**What you are asked to do:** Where the line containing "Image resolution: width=1185" appears below, begin there and reproduce each line exactly through the last one, omitting pictures.

**Records for the exercise:**
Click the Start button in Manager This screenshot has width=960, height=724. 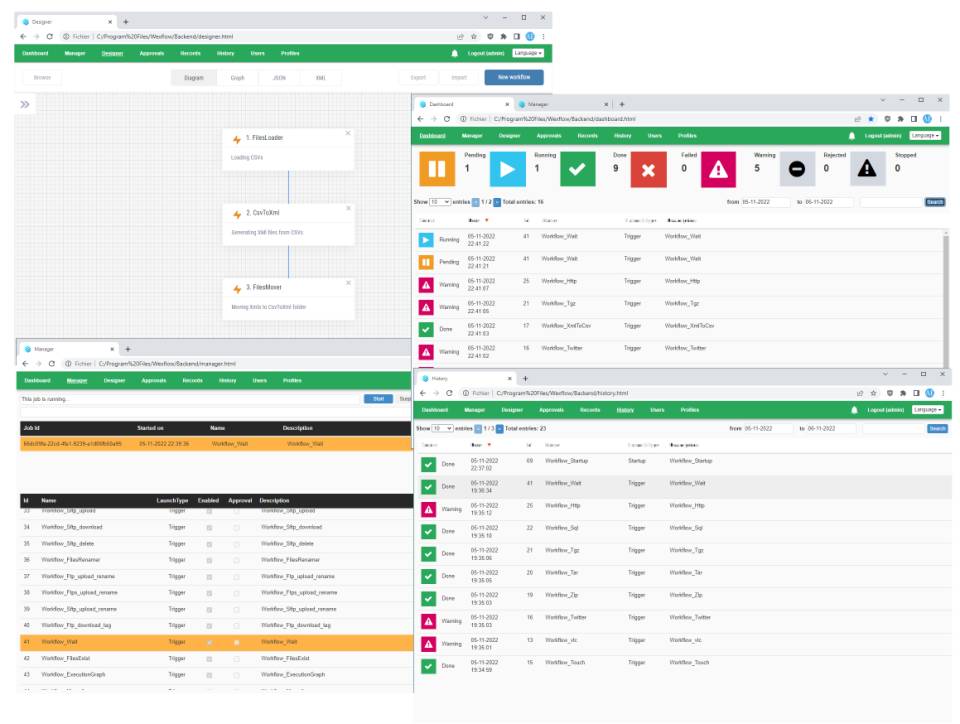[x=377, y=399]
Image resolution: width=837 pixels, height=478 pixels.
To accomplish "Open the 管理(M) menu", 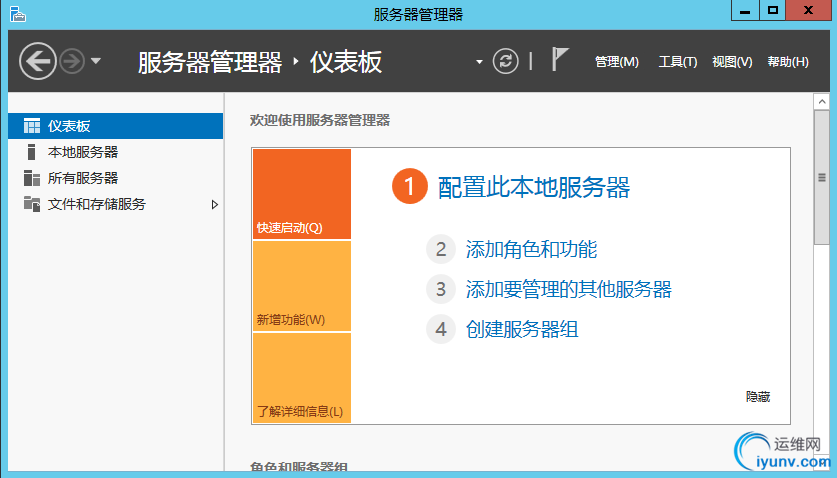I will [617, 62].
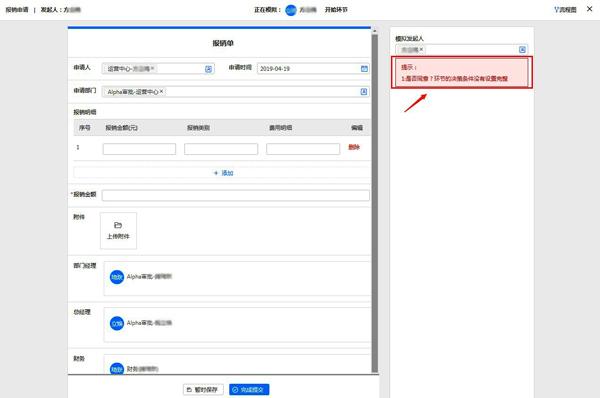Open the person picker in 申请人 field
Screen dimensions: 600x398
(x=209, y=69)
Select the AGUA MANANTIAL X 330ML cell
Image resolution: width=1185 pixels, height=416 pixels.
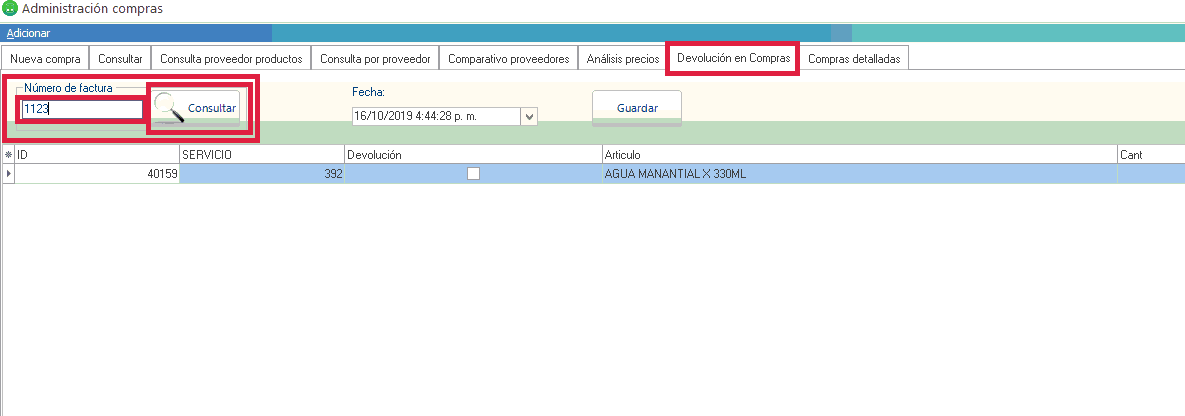[x=858, y=174]
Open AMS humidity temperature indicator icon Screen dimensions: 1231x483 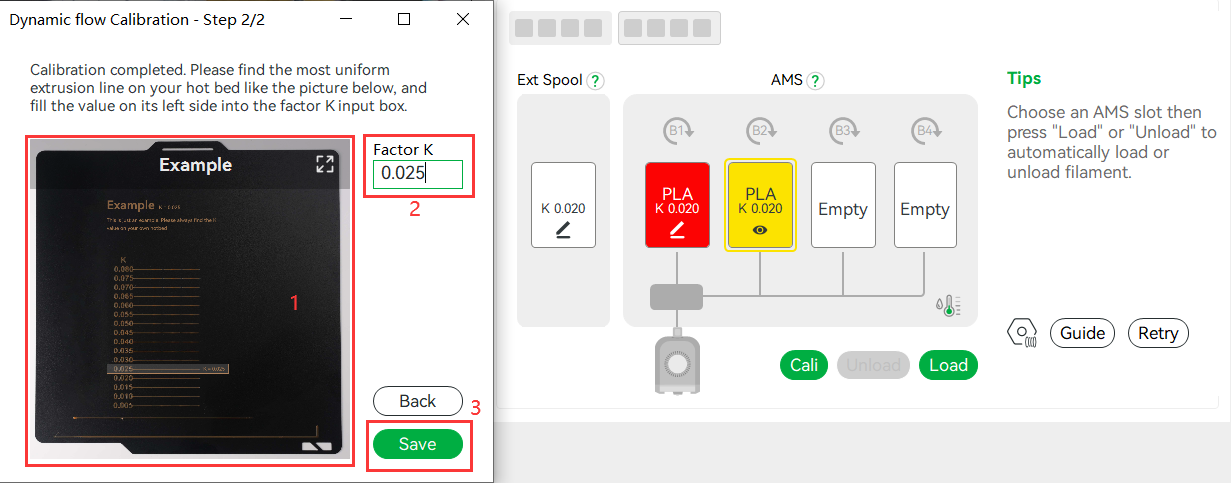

**Solved exercise:**
Image resolution: width=1185 pixels, height=416 pixels.
[x=858, y=174]
Open AMS humidity temperature indicator icon Screen dimensions: 1231x483 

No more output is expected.